▸ **About this exercise**
Please print each of the entries below exactly.
--- Exercise data ---
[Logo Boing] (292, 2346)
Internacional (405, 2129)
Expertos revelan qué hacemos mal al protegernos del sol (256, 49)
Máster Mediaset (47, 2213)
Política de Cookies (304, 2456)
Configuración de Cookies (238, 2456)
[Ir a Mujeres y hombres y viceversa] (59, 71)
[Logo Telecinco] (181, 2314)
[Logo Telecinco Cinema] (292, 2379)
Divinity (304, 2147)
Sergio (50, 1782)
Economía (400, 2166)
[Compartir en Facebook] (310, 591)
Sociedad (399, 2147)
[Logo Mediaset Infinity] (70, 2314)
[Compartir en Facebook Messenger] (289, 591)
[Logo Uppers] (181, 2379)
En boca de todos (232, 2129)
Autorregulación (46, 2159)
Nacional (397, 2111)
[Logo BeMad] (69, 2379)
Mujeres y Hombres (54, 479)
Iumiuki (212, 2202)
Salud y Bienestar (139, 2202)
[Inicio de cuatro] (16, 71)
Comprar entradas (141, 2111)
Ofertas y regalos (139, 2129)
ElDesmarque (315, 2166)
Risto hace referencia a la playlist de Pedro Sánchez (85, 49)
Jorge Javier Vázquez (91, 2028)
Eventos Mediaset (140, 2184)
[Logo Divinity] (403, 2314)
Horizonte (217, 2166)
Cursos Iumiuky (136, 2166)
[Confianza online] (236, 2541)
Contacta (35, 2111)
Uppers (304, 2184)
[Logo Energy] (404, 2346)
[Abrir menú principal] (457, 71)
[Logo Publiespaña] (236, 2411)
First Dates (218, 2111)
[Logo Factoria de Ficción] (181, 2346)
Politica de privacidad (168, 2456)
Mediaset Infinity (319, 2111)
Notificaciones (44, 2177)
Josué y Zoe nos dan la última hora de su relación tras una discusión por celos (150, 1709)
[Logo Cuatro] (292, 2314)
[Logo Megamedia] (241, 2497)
---
▸ **Exercise result**
[Logo Boing] (292, 2346)
Internacional (405, 2129)
Expertos revelan qué hacemos mal al protegernos del sol (256, 49)
Máster Mediaset (47, 2213)
Política de Cookies (304, 2456)
Configuración de Cookies (238, 2456)
[Ir a Mujeres y hombres y viceversa] (59, 71)
[Logo Telecinco] (181, 2314)
[Logo Telecinco Cinema] (292, 2379)
Divinity (304, 2147)
Sergio (50, 1782)
Economía (400, 2166)
[Compartir en Facebook] (310, 591)
Sociedad (399, 2147)
[Logo Mediaset Infinity] (70, 2314)
[Compartir en Facebook Messenger] (289, 591)
[Logo Uppers] (181, 2379)
En boca de todos (232, 2129)
Autorregulación (46, 2159)
Nacional (397, 2111)
[Logo BeMad] (69, 2379)
Mujeres y Hombres (54, 479)
Iumiuki (212, 2202)
Salud y Bienestar (139, 2202)
[Inicio de cuatro] (16, 71)
Comprar entradas (141, 2111)
Ofertas y regalos (139, 2129)
ElDesmarque (315, 2166)
Risto hace referencia a la playlist de Pedro Sánchez (85, 49)
Jorge Javier Vázquez (91, 2028)
Eventos Mediaset (140, 2184)
[Logo Divinity] (403, 2314)
Horizonte (217, 2166)
Cursos Iumiuky (136, 2166)
[Confianza online] (236, 2541)
Contacta (35, 2111)
Uppers (304, 2184)
[Logo Energy] (404, 2346)
[Abrir menú principal] (457, 71)
[Logo Publiespaña] (236, 2411)
First Dates (218, 2111)
[Logo Factoria de Ficción] (181, 2346)
Politica de privacidad (168, 2456)
Mediaset Infinity (319, 2111)
Notificaciones (44, 2177)
Josué y Zoe nos dan la última hora de su relación tras una discusión por celos (150, 1709)
[Logo Cuatro] (292, 2314)
[Logo Megamedia] (241, 2497)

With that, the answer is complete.